Silveira diz ser importante reconhecer que os pontos de partida para acesso a oportunidades não apenas no Exército, Marinha e Aeronáutica, mas em toda sociedade, são diferentes para cada grupo.
— O próprio STF já afirmou que uma meritocracia que não considera os diferentes pontos de partida equivale a uma espécie de aristocracia velada.
Oportunidades e herança
Com a experiência de quem discute a desigualdade entre pretos e brancos no mundo corporativo, o sociólogo Mário Rogério, do Ceert, avalia que, conforme uma pessoa preta avança na hierarquia, mais discriminação sofre.
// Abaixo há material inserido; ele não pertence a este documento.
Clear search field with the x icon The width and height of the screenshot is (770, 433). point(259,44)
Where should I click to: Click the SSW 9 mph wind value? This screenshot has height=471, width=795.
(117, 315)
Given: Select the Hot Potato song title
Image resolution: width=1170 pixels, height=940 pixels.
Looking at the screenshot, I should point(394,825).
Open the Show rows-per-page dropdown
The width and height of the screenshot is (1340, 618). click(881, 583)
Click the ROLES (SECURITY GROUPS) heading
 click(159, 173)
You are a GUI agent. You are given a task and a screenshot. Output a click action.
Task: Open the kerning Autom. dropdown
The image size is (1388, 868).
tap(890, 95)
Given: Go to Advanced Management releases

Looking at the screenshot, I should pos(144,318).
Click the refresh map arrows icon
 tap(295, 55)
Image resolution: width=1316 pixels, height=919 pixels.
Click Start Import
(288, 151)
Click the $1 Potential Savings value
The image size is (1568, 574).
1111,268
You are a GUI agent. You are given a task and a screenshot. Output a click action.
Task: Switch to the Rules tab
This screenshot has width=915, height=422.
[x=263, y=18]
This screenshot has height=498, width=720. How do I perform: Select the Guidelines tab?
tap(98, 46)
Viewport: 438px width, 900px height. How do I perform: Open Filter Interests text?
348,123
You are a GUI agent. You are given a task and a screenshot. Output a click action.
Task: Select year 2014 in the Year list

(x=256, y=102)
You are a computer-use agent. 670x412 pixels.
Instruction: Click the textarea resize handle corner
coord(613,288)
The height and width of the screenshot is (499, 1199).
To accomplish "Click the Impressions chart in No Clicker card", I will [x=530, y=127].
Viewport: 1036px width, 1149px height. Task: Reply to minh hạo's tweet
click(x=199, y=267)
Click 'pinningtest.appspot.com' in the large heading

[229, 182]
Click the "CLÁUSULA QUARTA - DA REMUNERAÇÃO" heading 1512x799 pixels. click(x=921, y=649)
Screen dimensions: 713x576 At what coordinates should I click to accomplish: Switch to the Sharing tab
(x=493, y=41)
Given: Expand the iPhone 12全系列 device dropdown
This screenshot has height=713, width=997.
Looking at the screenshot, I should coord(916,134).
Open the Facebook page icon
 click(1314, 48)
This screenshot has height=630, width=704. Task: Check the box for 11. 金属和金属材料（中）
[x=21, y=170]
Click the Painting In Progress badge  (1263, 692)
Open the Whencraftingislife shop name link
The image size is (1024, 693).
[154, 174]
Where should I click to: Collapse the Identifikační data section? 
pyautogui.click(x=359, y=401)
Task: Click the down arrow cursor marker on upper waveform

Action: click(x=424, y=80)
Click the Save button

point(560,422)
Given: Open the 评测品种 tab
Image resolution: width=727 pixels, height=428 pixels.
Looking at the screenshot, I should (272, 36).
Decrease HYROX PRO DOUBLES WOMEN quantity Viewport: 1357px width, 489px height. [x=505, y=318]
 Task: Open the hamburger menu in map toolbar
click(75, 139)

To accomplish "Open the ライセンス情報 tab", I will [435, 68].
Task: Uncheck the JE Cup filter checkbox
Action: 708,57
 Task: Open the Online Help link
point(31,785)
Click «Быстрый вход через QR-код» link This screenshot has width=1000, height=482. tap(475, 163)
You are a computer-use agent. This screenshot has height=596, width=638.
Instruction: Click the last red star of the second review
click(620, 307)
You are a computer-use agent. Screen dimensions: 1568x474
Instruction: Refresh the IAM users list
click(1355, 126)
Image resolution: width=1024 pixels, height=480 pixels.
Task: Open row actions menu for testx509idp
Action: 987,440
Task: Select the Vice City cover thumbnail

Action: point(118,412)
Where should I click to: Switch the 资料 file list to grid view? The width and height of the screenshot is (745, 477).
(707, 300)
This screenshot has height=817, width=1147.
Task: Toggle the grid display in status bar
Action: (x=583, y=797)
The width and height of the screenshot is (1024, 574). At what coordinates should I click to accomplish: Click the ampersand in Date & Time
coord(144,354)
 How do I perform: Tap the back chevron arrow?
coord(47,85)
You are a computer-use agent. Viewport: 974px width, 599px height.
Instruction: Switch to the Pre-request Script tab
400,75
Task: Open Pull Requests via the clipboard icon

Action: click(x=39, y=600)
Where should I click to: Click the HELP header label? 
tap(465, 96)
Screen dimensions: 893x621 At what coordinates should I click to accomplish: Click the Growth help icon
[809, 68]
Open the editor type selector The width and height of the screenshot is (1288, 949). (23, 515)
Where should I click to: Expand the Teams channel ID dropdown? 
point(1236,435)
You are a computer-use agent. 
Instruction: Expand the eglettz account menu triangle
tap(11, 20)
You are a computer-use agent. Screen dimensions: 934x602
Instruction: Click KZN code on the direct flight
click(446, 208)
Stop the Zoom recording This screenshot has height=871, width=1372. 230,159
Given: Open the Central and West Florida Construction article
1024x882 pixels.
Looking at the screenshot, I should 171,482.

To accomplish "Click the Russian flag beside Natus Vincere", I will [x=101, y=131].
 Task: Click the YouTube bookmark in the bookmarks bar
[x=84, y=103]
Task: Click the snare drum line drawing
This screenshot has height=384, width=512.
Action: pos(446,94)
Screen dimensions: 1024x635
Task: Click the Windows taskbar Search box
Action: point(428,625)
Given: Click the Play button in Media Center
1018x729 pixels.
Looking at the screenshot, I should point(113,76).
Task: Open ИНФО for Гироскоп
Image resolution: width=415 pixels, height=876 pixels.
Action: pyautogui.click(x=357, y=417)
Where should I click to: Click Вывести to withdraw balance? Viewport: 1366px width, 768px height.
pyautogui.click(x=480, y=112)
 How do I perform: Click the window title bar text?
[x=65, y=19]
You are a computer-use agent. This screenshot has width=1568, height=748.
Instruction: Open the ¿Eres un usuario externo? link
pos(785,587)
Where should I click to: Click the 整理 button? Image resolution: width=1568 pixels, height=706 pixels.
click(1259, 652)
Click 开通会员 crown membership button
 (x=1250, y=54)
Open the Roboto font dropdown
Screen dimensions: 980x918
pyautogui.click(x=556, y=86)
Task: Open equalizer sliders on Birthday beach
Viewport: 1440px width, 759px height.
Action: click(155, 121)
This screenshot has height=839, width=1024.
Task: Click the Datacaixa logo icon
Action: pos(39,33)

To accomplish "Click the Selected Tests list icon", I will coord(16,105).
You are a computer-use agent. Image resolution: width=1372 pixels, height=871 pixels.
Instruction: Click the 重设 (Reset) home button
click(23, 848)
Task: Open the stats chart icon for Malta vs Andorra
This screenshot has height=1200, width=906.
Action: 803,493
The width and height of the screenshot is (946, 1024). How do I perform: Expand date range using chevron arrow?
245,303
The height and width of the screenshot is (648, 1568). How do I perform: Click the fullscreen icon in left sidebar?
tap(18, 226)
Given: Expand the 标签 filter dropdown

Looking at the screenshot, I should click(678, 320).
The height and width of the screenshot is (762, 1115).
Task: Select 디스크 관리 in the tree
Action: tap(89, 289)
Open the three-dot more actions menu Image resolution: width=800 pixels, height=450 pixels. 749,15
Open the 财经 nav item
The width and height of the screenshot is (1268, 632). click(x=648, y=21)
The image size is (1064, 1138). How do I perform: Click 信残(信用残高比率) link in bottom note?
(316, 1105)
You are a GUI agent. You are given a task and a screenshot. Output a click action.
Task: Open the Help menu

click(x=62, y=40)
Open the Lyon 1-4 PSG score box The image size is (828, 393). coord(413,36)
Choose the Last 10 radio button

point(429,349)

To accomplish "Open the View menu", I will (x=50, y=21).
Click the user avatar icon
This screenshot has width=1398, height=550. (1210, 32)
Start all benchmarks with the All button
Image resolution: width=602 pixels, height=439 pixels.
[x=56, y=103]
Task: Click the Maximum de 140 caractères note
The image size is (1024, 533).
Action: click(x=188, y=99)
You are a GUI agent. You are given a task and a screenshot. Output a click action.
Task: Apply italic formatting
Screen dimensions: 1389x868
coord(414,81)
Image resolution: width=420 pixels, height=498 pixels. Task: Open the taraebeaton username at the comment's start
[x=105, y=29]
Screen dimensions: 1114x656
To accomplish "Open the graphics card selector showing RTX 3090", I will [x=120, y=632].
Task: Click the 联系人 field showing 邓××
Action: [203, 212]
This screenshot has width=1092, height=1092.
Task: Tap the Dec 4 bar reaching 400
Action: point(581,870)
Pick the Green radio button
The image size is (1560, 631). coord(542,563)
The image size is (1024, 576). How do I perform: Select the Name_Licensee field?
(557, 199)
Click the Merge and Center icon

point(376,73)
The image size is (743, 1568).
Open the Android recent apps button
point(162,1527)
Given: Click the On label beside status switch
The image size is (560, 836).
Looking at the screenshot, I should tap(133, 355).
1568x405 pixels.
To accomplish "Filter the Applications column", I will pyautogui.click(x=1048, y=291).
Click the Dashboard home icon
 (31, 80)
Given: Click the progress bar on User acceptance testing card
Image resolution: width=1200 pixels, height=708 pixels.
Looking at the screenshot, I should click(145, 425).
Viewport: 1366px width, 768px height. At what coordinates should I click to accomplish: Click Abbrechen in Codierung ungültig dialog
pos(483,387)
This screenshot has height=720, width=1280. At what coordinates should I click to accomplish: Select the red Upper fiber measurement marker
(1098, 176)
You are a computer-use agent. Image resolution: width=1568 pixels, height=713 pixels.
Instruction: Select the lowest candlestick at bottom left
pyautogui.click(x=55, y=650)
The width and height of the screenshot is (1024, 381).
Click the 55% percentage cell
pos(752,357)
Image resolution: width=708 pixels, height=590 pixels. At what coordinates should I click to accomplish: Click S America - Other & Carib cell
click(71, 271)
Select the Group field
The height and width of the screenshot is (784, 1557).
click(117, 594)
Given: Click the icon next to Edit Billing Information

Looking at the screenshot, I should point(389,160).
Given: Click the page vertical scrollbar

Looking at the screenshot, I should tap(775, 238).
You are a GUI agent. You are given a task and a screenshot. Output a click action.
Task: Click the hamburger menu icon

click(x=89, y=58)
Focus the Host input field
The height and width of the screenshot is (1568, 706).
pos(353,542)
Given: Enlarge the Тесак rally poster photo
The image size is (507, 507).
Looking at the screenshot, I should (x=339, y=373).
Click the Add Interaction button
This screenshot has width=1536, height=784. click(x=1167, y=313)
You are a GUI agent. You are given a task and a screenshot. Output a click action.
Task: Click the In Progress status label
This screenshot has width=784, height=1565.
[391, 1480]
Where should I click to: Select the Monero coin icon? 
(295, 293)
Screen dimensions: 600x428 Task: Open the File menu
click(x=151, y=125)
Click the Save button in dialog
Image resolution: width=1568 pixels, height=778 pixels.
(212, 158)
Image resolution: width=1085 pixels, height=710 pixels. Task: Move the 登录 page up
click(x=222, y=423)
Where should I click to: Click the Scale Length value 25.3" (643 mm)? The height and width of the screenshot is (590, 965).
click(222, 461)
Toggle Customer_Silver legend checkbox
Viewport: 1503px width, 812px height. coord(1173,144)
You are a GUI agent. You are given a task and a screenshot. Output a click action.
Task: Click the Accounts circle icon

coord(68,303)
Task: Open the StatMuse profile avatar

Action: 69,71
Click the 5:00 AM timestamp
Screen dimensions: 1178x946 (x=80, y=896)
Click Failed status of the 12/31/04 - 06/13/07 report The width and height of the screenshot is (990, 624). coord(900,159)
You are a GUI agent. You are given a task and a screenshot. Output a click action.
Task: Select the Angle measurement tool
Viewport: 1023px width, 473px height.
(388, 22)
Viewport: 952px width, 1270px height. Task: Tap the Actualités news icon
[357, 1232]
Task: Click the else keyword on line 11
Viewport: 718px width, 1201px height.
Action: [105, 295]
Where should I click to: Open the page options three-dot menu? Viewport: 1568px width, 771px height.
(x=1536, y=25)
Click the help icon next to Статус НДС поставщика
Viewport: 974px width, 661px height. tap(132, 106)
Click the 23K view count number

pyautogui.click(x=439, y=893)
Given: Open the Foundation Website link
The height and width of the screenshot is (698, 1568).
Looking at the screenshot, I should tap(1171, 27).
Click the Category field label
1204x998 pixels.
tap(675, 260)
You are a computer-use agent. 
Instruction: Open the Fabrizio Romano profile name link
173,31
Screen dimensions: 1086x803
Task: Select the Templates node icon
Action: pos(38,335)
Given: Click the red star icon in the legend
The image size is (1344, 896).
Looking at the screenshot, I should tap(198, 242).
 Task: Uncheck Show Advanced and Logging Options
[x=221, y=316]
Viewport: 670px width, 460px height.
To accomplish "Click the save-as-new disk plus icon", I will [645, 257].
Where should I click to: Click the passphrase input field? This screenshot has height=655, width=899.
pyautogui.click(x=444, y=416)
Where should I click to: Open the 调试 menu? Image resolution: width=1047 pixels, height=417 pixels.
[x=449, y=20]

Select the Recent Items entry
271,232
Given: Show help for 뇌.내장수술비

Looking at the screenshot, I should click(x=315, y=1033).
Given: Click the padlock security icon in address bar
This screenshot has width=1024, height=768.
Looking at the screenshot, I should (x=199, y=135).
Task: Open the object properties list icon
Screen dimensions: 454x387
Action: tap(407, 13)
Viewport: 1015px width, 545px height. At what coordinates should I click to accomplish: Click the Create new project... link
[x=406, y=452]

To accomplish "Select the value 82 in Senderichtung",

— Ocupar este lugar (de comando) não foi algo pensado para o negro. Atuar como soldado raso, fazer comida, cuidar da limpeza, este foi o lugar pensado para ele — aponta Rogério, acrescentando que é “difícil ter voz de defesa” quando se está isolado.
A progressão na carreira militar ocorre por critérios diversos, como concurso público, antiguidade, experiência medida por pontuação e escolha direta de superiores hierárquicos. Desde 2014, a lei prevê cota de 20% das vagas para pretos e pardos em concursos para a administração pública federal. No entanto, as Forças Armadas resistiram à previsão de vagas até 2018, quando foi assinado um Termo de Ajustamento de Conduta com o Ministério Público Federal. A medida tem efeito inclusive sobre o acesso a concursos dentro das corporações.
— As cotas raciais foram um incentivo, mas quando isso vai se equilibrar? É daqui a dez, 15 anos. É uma herança do passado, da falta de oportunidade — sugere o contra-almirante negro Sérgio Gago Guida, que está na reserva.
Embora diga nunca ter se sentido vítima de preconceito ao longo da careira militar, ele avalia que a “falta de oportunidade” e a má qualidade da educação em regiões periféricas contribuem para a baixa diversidade. No Exército, o general-de-brigada André Luiz Aguiar Ribeiro é o único de cor preta entre os 172 da elite. Procurado, ele afirmou que só poderia tratar do tema com autorização do Exército, o que não ocorreu.
O Ministério da Defesa afirmou que “não há qualquer seleção pautada na cor ou raça de uma pessoa” e que todos os processos seletivos levam em conta “meritocracia, isonomia e impessoalidade”. A nota acrescenta que a todos são oferecidas as “mesmas condições de acesso à qualificação técnico-profissional necessária para atender aos requisitos para a promoção”. Procurados, os comandos de Aeronáutica, Marinha e Exército não quiseram comentar.